Mon, Jan

Light aircraft comes to city


Owned by Cottonwoodbased Kestrel Aviation, the Wild Sky Aircraft’s Goat is a combination of hang glider, fan-powered go-kart and all-terrain vehicle.

The 80-horse-power engine and fabric-and-strut wings lift the 575-pound aircraft into the air at 45 miles per hour, after a 200-foot runway takeoff. Once in the air, the Goat cruises at about 55 mph and tops out at just under 70 mph. Landing at 35 mph requires about 400 feet of open space.

Thanks to over-large tundra tires and sport-tuned suspension, the Goat can land on a variety of terrain, including desert meadows, fields, beaches and gravel bars. It can also be outfitted, Kestrel Aviation CEO Sid Lloyd said, with pontoons for water access or skis for snow allowing its two passengers access to many backwoods locations typically inaccessible to aircraft.

The Goat features a 16-gallon tank and runs on regular gasoline, averaging about three gallons per hour. Perhaps the most interesting part of the aircraft is the way it’s steered: Unlike traditional planes, it is a weight-shifted craft.

The pilot grips a handlebar that shifts the angle of the wing. For experienced pilots, it takes a couple hours to acclimate, as all of the controls are backward in comparison to traditional aircraft.
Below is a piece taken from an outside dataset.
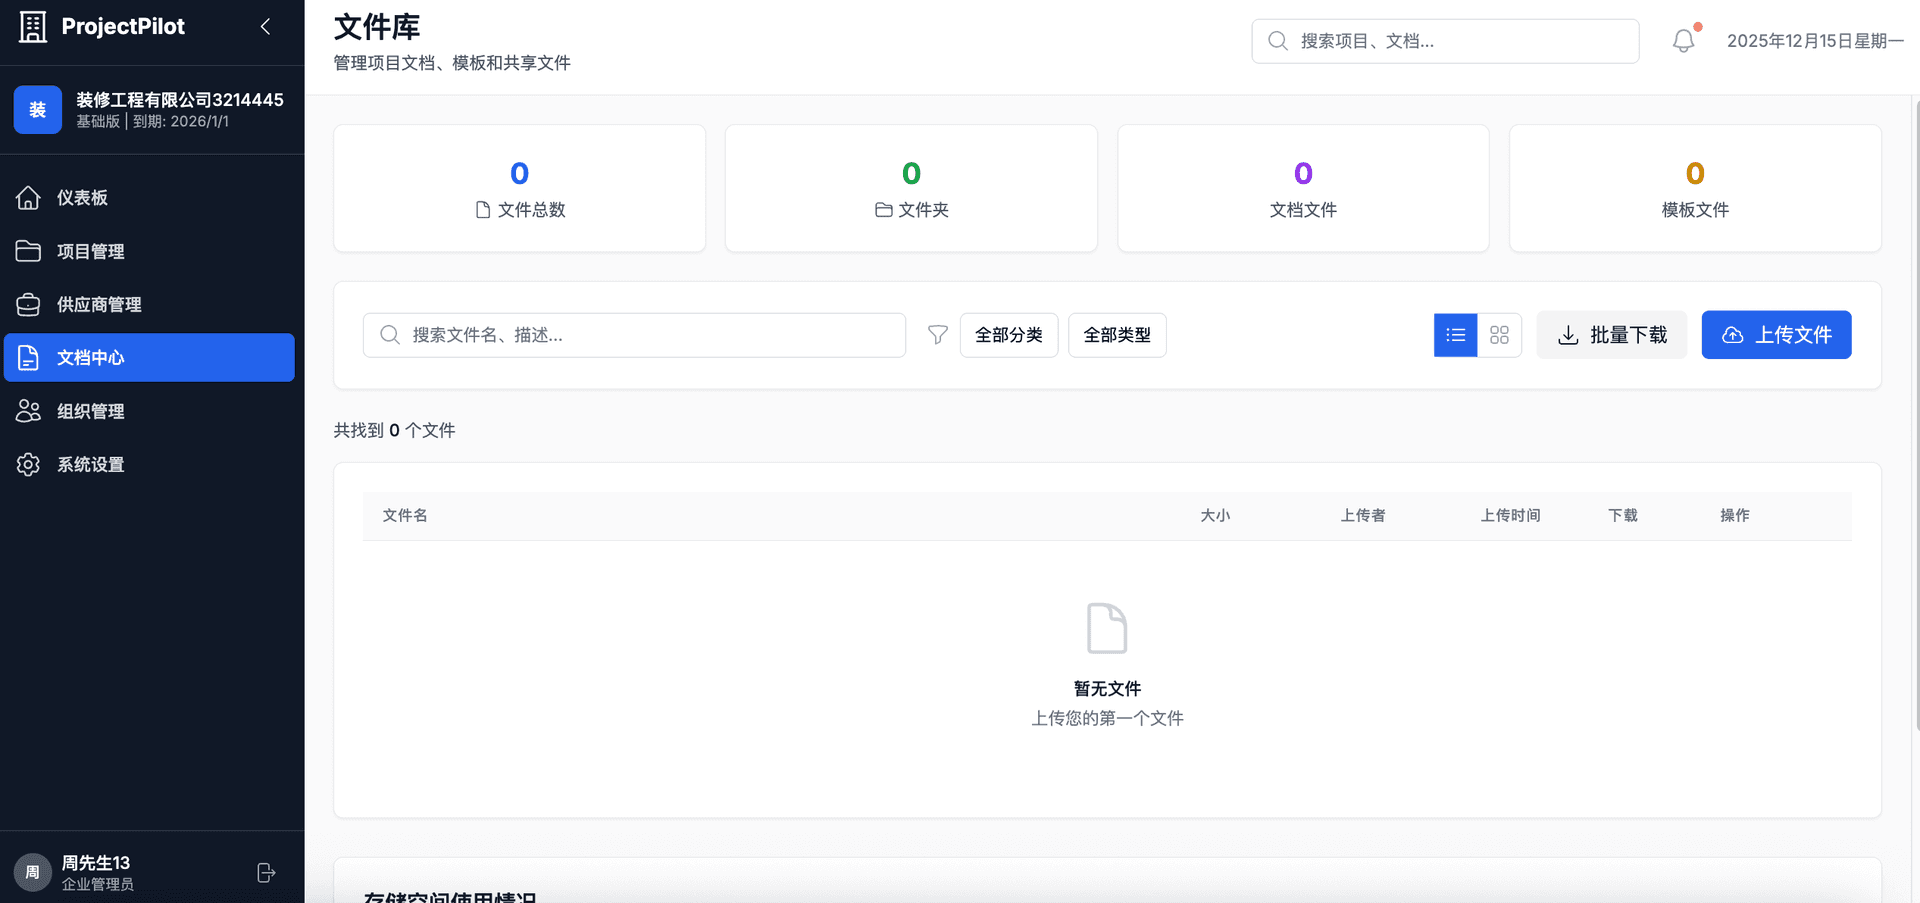Collapse the sidebar with the chevron arrow
Viewport: 1920px width, 903px height.
tap(265, 27)
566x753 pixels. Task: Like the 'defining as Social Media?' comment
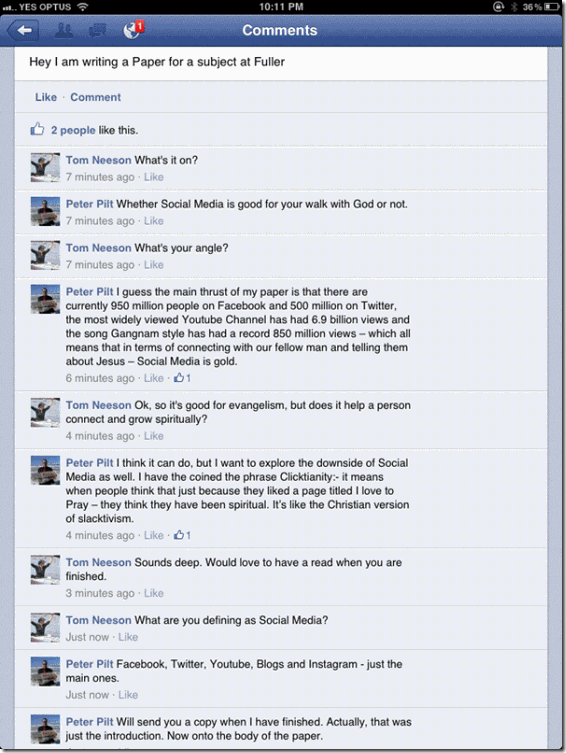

Lloyd, who opened up shop at Cottonwood Municipal Airport on Saturday, May 20, said that he founded Kestrel Aviation specifically to appeal to pilots, formerly licensed pilots and would-be pilots who want to apply for the recently designated Light Sport Aircraft license and potentially purchase and license their own aircraft.

Light Sport Aircraft have been defined by the Federal Aviation Administration as two-passenger aircraft that weigh less than 1,320 pounds and reach a top speed of 120 mph. Concurrent with the development of the Light Sport Aircraft license, the establishment of the Sport Pilot license by the FAA allows pilots to “purchase a brand new aircraft and obtain training .... for less than half of what traditional aviation costs,” according to Lloyd.

In addition to the ease of getting both licenses — the Sport Pilot license requires 20 hours of instruction, and the Light Sport Aircraft license allows owners of their aircraft a greater degree of freedom with yearly maintenance requirements — Lloyd said that, due to their low speed and ease of piloting, Light Sport Aircraft is “the safest segment of aviation.”

According to Lloyd, a resident of the Verde Valley for 10 years, Kestrel Aviation is a “one-stop shop” for this new segment of adventurous pilots. The small hangar feature a full FAA-certified Light Sport Aircraft flight center, offering maintenance and condition inspections of 3-axis and weightshift Light Sport Aircraft. Lloyd plans to partner with other Light Sport Aircraft businesses to provide a full range of services.

As to an existing market for adventure trike enthusiasts in the Verde Valley — Lloyd admitted there isn’t one.

“I want to build a market,” Lloyd said, peering around the runway beyond his hangar and speculating about what the airport could be if it were marketed to businesses and pilots more actively. “You guys are sitting on a goldmine here.”